In essence, past Trek shows would have an iconic cast that filled all the roles. You'd know Miles O'Brien, the teleporter guy, on Next Generation so that when he moved to Deep Space Nine he was a welcome, familiar face. If any of these crew members left for a spin-off I doubt I'd recognize them at all. I knew, and liked (shut up) Wesley more than most of the cast on Discovery. The fourth season tries to remedy this, I think, by having Michael go off with a different crew member each week for part of the mission, but it doesn't stick the same way past away missions on other shows stuck.

Put another way: the only character we really know, and care about, is Michael and that's because she's always at the center of everything. She's always the one to come up with the ideas, or to suggest the person that can come up with the ideas. It suits better this season because she's the captain and, thus, the center of the ship, but this has always been the Michael Burnham show even when she was a class-less mutineer forced to work on Discovery as part of her sentence. The show could really be called Star Trek: Burnham and it would have the same effect.

As far as the main plot this season... eh, it's okay. It is supposed to have the same urgency as the mystery of the Burn, but it lacks the impact of that storyline. A nebulous threat that's kinda, sorta coming for the Federation doesn't have the same impact as seeing a greatly diminished Federation last season that didn't even have Earth or Vulcan (now Navarre) in it. "Oh now, the DMA is rushing towards Earth and Vulcan!" Well, if one of them doesn't get blown up that doesn't really feel like a threat, does it?

The DMA doesn't feel interesting this time around largely because it's too similar to threats we've already seen. The first Kelvin film, 2009's Star Trek, already blew up Vulcan. Star Trek IV: The Voyage Home already put the Earth under an ecological disaster. The DMA is just those things again, without as much bite. It's fine, but nothing we haven't seen before, and that sucks much of the fun out of it.

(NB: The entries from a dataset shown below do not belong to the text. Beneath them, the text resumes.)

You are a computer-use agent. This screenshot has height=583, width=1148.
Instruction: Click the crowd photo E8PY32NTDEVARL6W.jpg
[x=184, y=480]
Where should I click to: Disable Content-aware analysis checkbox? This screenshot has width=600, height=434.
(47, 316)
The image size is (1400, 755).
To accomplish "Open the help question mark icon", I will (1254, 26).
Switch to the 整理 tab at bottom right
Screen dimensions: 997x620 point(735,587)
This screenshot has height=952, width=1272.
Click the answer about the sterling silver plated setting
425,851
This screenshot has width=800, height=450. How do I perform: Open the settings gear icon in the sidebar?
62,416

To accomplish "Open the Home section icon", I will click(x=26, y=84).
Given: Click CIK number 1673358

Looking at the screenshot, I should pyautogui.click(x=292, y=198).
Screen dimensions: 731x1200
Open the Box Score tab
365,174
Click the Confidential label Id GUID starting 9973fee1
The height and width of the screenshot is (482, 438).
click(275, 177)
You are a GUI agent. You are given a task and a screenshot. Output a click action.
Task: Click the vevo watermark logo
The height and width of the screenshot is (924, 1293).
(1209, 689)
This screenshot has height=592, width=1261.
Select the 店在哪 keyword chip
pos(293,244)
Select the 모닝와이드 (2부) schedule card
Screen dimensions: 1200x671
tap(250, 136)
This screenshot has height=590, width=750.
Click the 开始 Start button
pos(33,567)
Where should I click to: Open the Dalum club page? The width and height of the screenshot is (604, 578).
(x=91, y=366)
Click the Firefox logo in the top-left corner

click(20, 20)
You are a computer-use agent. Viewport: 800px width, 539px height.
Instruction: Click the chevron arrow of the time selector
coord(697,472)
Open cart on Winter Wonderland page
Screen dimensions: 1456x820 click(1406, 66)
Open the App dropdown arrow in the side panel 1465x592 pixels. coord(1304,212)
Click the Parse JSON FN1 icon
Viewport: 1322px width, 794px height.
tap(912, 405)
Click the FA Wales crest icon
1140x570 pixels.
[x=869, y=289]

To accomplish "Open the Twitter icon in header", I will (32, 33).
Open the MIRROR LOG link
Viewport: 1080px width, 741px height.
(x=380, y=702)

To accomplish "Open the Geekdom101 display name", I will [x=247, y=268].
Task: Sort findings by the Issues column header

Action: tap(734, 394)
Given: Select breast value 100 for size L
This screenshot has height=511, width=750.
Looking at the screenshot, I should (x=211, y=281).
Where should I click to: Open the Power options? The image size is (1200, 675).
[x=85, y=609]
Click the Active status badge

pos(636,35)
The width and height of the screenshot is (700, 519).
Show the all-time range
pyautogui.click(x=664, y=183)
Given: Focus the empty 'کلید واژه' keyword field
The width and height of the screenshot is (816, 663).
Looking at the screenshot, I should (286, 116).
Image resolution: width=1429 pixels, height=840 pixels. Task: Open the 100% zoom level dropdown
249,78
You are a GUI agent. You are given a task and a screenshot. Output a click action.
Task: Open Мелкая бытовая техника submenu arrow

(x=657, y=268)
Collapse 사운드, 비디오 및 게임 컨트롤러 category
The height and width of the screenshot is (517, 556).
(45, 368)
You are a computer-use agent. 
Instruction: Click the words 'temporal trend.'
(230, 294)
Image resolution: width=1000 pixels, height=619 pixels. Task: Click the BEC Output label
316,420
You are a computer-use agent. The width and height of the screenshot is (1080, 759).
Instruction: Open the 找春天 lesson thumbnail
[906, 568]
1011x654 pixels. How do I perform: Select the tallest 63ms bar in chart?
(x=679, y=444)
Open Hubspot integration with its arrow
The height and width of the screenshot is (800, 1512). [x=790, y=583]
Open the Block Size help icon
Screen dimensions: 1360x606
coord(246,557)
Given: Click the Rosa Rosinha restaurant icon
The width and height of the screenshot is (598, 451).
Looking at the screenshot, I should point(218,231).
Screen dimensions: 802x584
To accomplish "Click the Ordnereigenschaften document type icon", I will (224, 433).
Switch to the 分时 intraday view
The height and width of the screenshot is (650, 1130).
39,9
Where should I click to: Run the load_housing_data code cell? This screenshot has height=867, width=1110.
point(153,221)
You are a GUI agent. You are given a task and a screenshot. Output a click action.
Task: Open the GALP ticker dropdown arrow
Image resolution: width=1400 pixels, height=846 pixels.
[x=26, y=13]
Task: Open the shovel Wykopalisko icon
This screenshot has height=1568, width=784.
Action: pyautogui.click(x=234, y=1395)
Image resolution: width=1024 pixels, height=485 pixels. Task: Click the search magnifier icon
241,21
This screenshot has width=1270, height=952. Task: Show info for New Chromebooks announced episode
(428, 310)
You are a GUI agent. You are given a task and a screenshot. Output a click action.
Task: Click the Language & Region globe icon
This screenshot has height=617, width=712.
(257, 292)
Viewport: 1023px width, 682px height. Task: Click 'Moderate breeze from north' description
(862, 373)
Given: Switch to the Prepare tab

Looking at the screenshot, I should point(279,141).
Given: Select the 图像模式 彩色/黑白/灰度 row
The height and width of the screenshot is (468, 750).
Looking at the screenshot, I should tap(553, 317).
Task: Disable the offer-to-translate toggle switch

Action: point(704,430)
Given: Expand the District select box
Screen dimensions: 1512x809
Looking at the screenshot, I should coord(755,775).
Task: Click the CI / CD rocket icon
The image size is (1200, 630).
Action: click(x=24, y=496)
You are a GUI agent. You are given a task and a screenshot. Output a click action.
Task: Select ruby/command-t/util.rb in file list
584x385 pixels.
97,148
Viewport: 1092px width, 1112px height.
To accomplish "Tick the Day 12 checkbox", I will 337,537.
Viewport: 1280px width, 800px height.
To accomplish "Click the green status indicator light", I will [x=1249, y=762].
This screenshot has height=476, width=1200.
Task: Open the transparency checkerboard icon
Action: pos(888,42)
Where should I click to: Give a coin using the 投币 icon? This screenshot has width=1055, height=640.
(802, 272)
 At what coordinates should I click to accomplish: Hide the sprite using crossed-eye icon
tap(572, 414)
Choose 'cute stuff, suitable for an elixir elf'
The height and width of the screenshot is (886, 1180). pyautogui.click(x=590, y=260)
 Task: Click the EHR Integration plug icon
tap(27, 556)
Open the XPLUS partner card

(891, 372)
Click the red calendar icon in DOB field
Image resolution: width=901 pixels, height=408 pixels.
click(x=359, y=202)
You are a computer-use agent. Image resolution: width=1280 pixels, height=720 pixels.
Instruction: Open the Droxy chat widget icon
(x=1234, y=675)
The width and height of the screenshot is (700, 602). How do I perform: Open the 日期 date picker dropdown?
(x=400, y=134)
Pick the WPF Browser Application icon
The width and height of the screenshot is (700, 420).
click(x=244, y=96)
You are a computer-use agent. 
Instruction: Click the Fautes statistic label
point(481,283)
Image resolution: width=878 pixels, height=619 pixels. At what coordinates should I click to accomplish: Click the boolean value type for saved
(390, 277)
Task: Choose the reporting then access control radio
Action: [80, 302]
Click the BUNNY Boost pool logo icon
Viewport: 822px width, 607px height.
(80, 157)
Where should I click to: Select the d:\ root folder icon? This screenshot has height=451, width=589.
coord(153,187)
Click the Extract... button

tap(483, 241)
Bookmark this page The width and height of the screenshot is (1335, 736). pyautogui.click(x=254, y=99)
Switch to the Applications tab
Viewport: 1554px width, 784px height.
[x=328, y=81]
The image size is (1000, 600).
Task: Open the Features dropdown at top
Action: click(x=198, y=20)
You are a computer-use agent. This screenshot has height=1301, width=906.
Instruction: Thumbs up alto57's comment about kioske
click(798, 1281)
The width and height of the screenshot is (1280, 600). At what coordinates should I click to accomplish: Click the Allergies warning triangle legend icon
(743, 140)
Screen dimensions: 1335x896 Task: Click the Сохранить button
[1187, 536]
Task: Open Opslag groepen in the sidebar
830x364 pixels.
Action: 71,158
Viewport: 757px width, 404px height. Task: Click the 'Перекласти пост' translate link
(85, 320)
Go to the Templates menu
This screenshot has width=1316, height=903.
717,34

This fourth season, mind you, is still way more fun that the first season of Picard. It's just not as good at being fun and impactful Star Trek as, say, the first Kelvin movie (for all its flaws), or any season of Lower Decks. It's imperfect and messy but, still, not unenjoyable. Discovery started off in a really flaws place all those seasons ago and it has managed to claw its way back. The scars, and flaws, are still there, though, weighing it down some and I think, at this point, we just have to accept the show thee way it is. It's fun, and it is Trek, but it's never going to be as good as the best works in the series.